Quote the passage from the interview with Valeria Luiselli below verbatim, beginning with the words "In your writing" and stopping after the words "extending the afterglow.".

* Selected passage:
● ● ● ● ● ● ●

Valeria Luiselli: “A Writer is a Social Climber.”
On Virginia Woolf and Refusing to Tell Jokes in Public
Valeria Luiselli is the author of an essay collection (Sidewalks), a novel (Faces in the Crowd), and has a novel forthcoming in September, 2015 (The Story of My Teeth). Ted Hodgkinson spoke with her at this year’s London Book Fair.
In your writing you often celebrate the act of reading, quotations punctuating your essays and fiction. What is it that makes you retrace your steps as a reader when you write?
Words arranged in the right order produce an afterglow. (When you read something beautiful, or something poignant, a powerful but fleeting emotion ensues. Then comes a need to possess that beautiful thing, and to hold on to that emotion. You reread, underline, and maybe copy down the line that produced that sudden rapture. And then it’s all gone.) Retracing my steps as a reader when I write is a way recovering and extending the afterglow.
It seems you’ve created your own tradition, but how much is your work informed by Latin American authors?
I don’t divide my friendships into continental categories. I don’t think: Today I’ll have lunch with my European friend, and tomorrow I will invite my Asian friend to the park. It would be silly of me to think of the authors I read in those terms. End of topic. One of my favorite titles is La máquina de pensar en Gladys—a book of short stories by the luminous Mario Levrero. A literal—and maybe poor—translation of that title would be The Machine for Thinking About Gladys. My books are like machines for thinking about other books. (Perhaps a bit like how Le Corbusier thought that his houses were “machines for living in.”) I therefore prefer to think of my books, and not myself, as machines that create their own tradition. Each one of my books is in conversation with many other books—and the particular constellation of books with which one book engages simply depends on the subject matters I am dealing with.

● ● ● ● ● ● ●

* Supplied information:

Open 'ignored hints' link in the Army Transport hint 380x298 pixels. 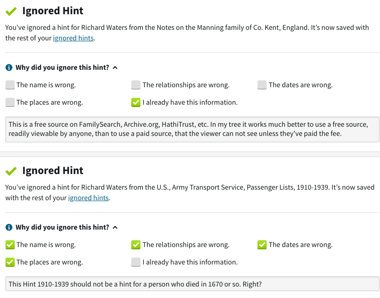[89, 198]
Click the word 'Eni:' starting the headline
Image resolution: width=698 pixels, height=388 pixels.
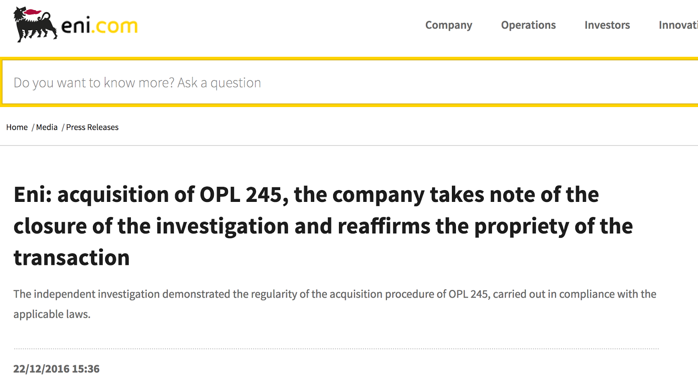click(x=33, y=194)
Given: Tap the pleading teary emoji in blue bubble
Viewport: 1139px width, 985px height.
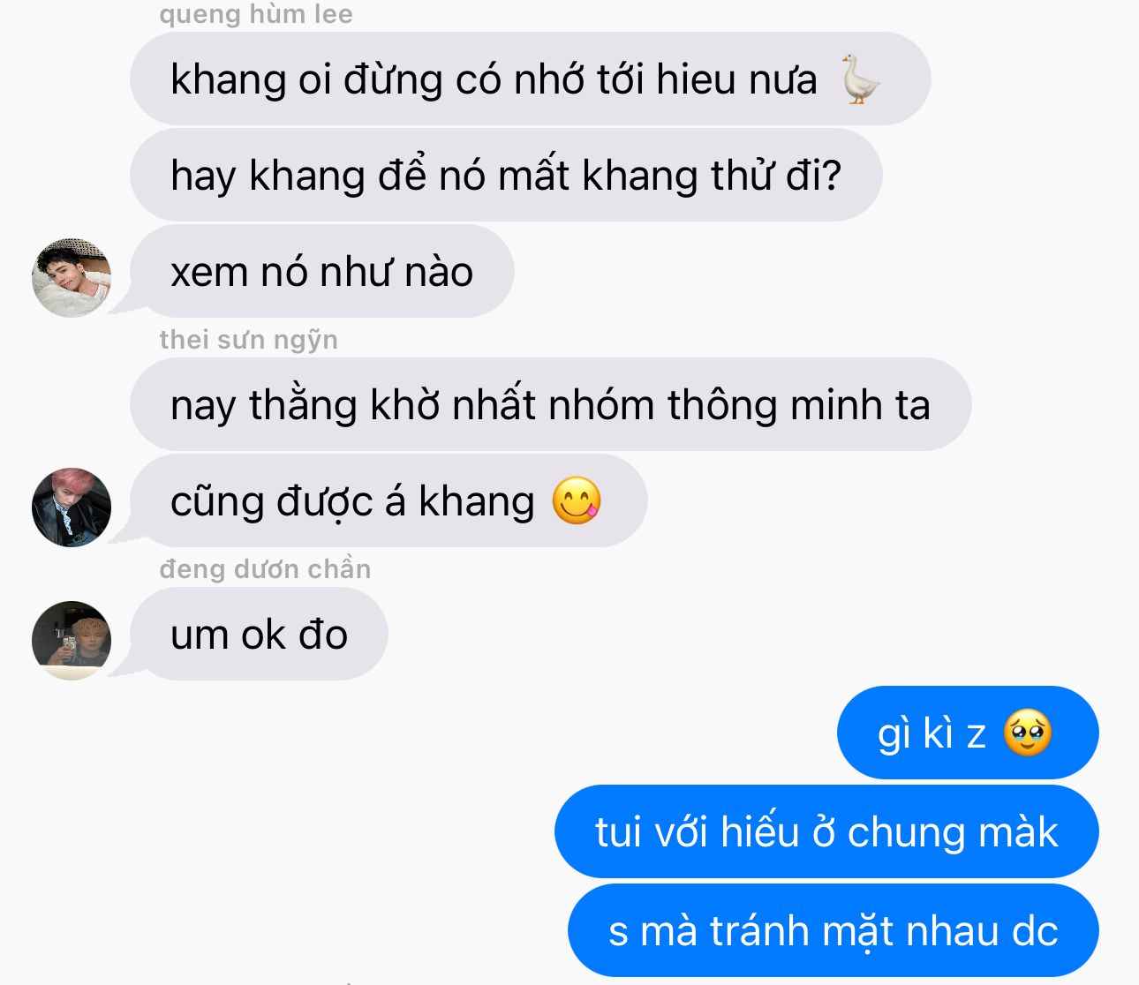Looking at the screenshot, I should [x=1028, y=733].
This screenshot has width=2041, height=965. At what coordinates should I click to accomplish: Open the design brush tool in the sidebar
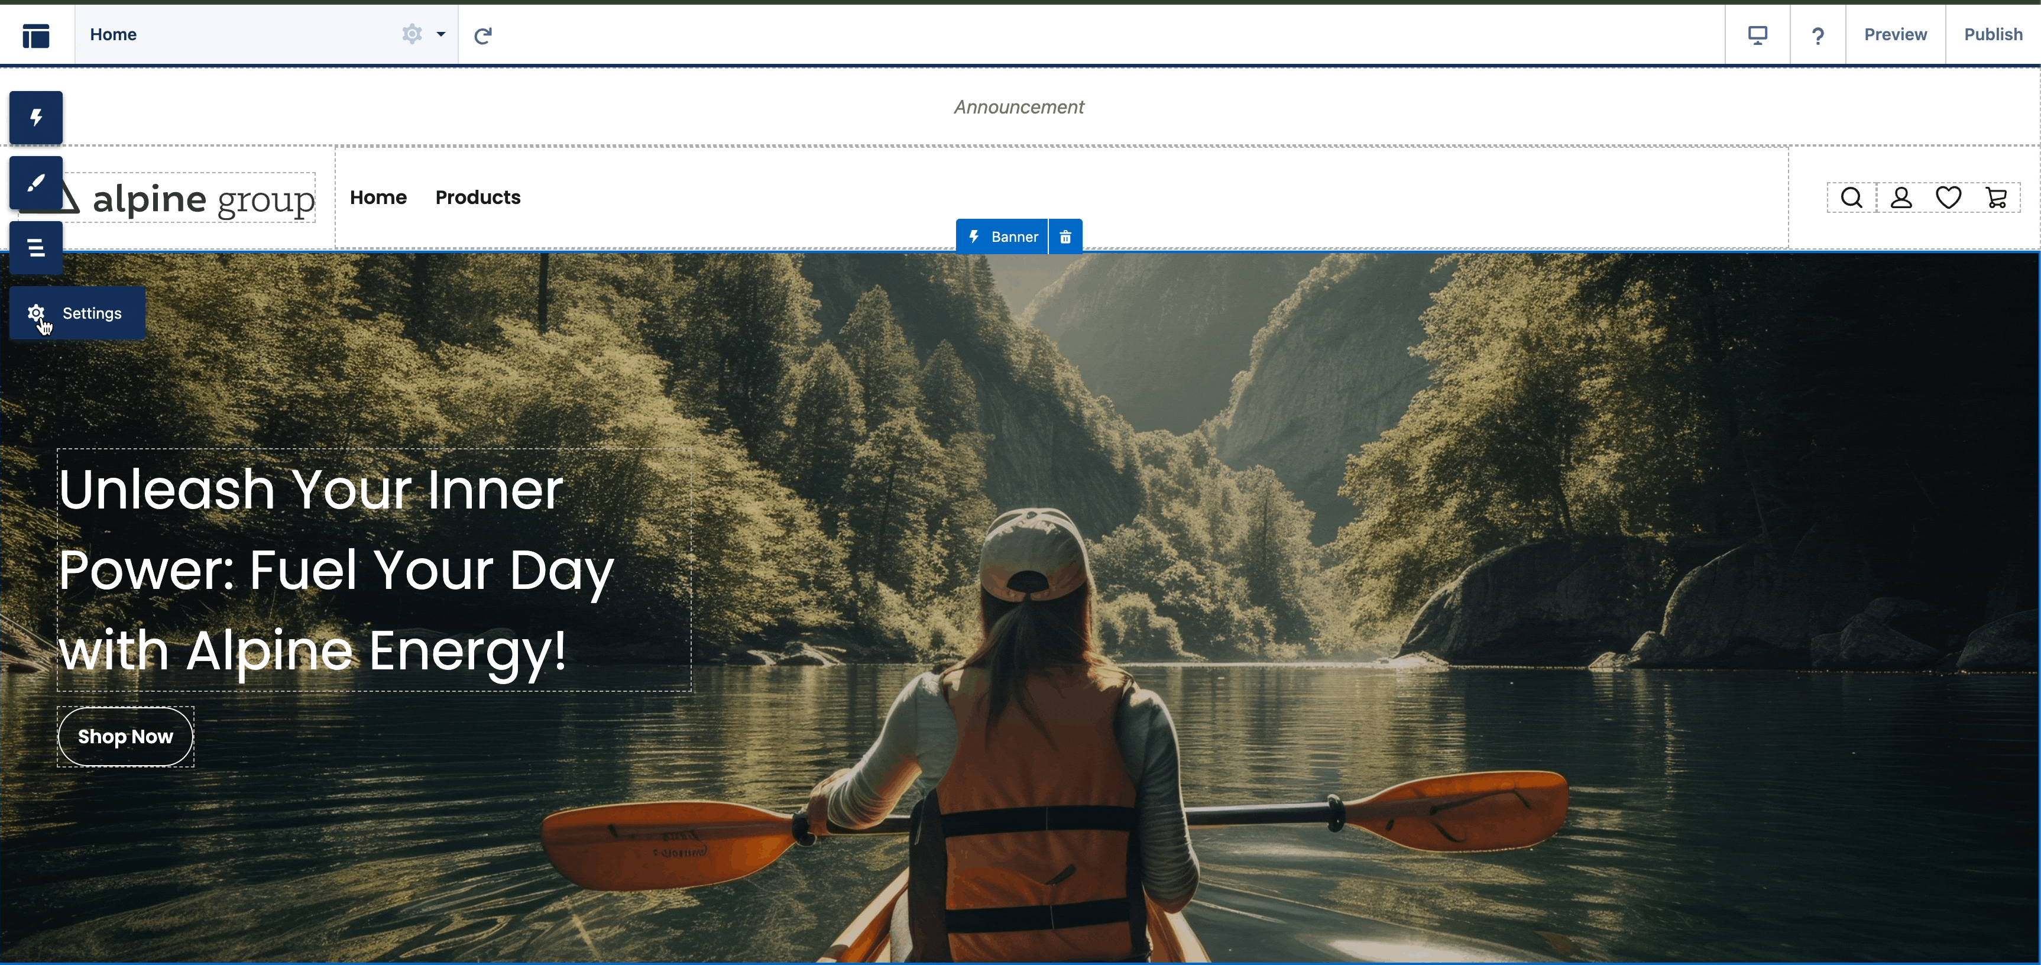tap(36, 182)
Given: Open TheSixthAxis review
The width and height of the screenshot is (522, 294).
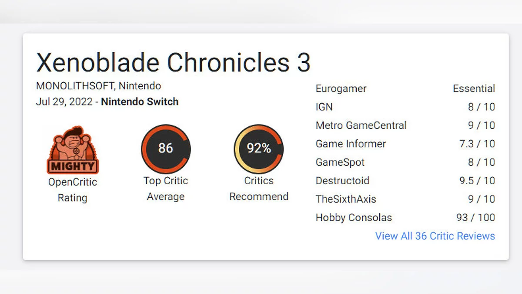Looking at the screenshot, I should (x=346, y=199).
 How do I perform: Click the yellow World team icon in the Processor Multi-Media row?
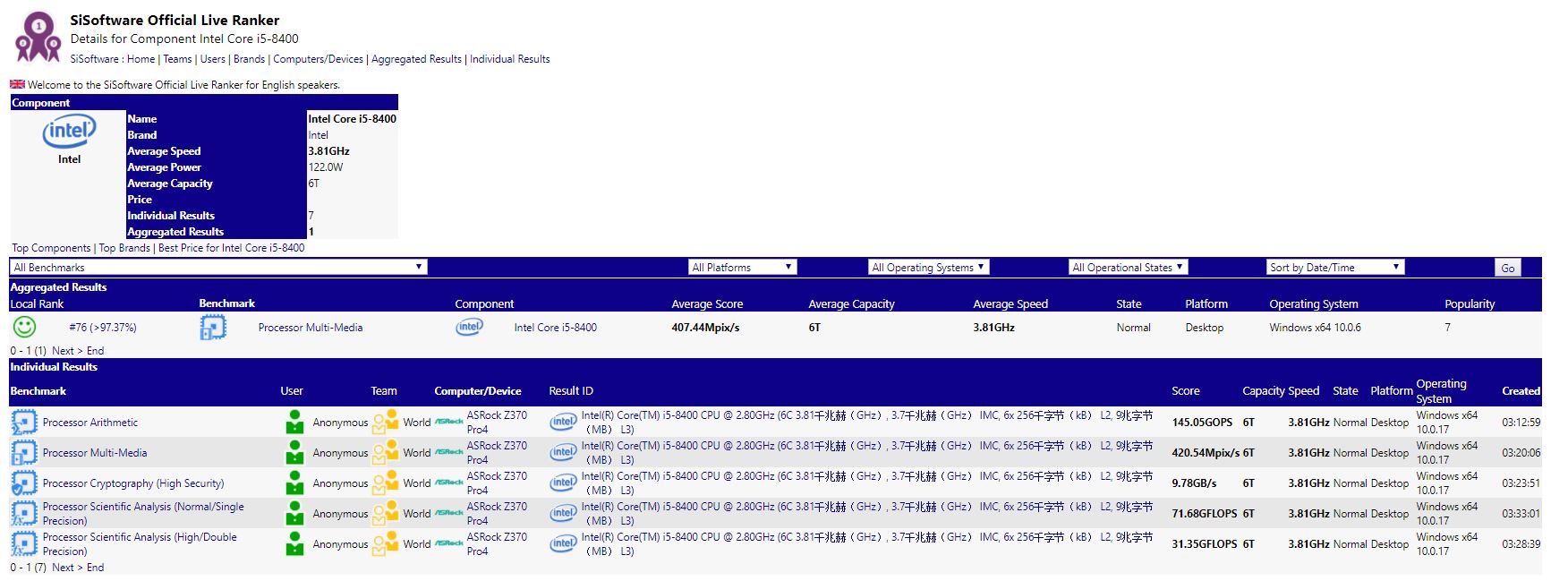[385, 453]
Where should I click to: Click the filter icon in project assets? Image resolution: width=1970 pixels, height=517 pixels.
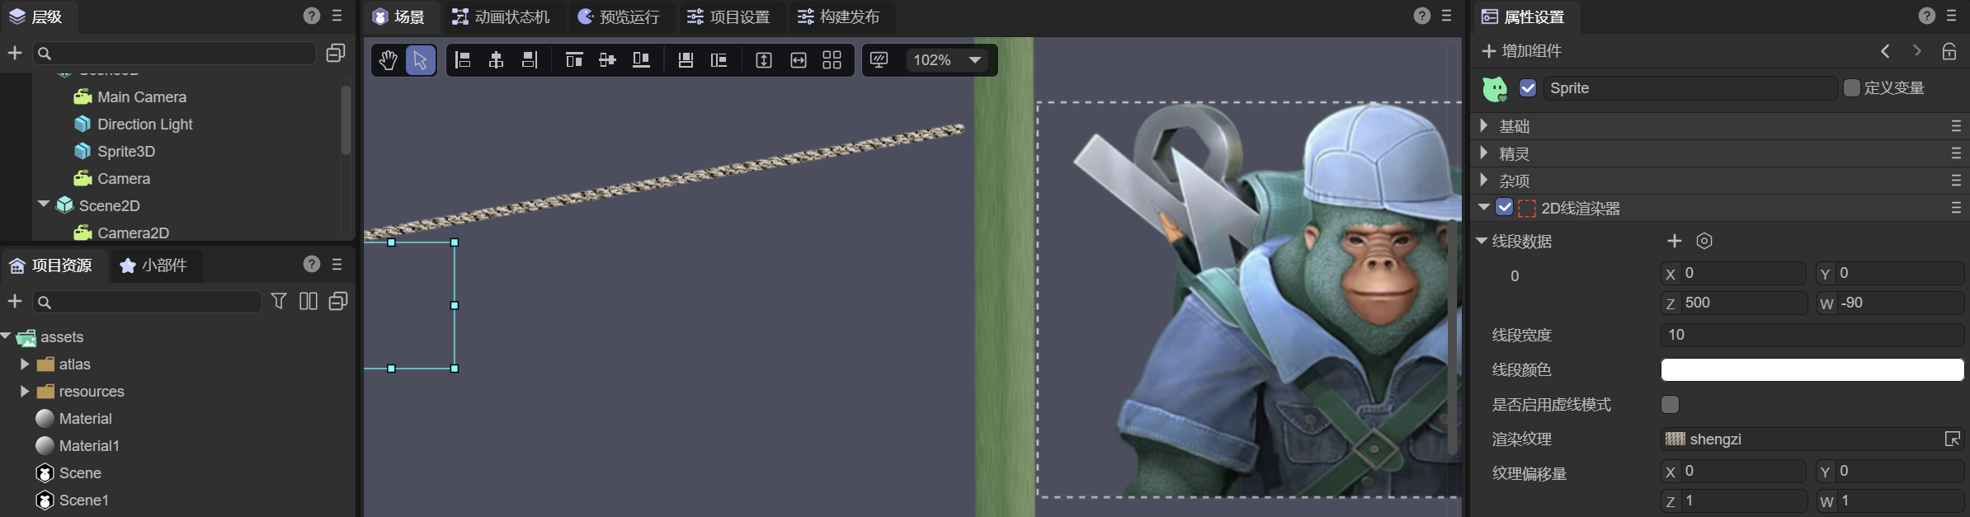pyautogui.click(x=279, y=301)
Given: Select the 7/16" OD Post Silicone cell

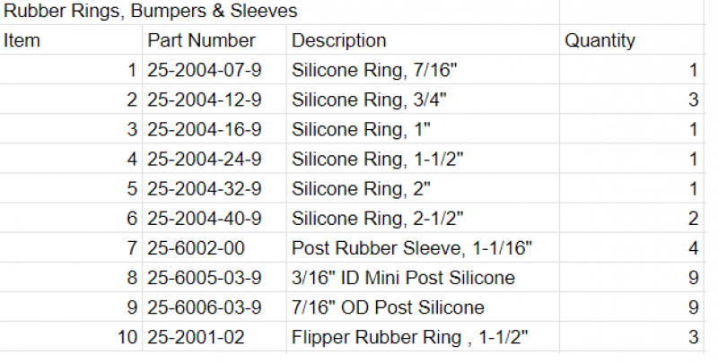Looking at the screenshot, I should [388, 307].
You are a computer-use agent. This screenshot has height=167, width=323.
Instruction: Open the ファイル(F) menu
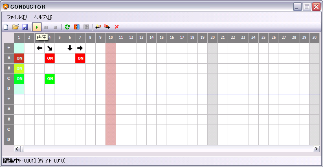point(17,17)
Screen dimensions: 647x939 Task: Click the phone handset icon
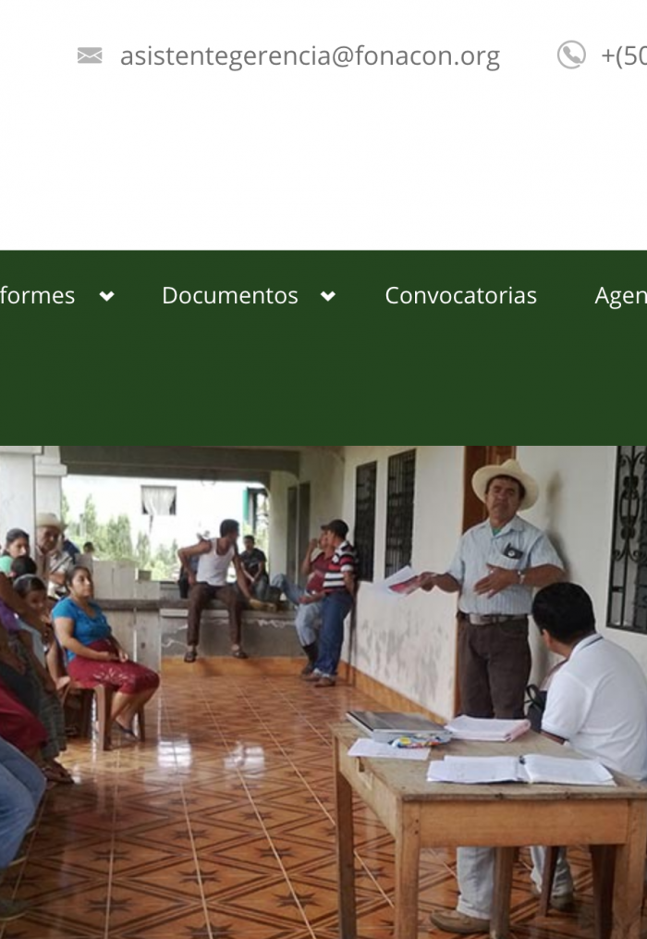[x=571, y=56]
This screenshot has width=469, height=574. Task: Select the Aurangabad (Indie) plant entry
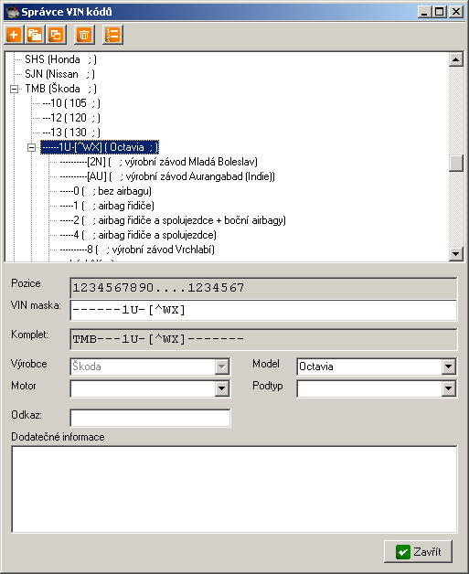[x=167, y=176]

● ● ● ● ● ● ●

* Correct answer:
In your writing you often celebrate the act of reading, quotations punctuating your essays and fiction. What is it that makes you retrace your steps as a reader when you write?
Words arranged in the right order produce an afterglow. (When you read something beautiful, or something poignant, a powerful but fleeting emotion ensues. Then comes a need to possess that beautiful thing, and to hold on to that emotion. You reread, underline, and maybe copy down the line that produced that sudden rapture. And then it’s all gone.) Retracing my steps as a reader when I write is a way recovering and extending the afterglow.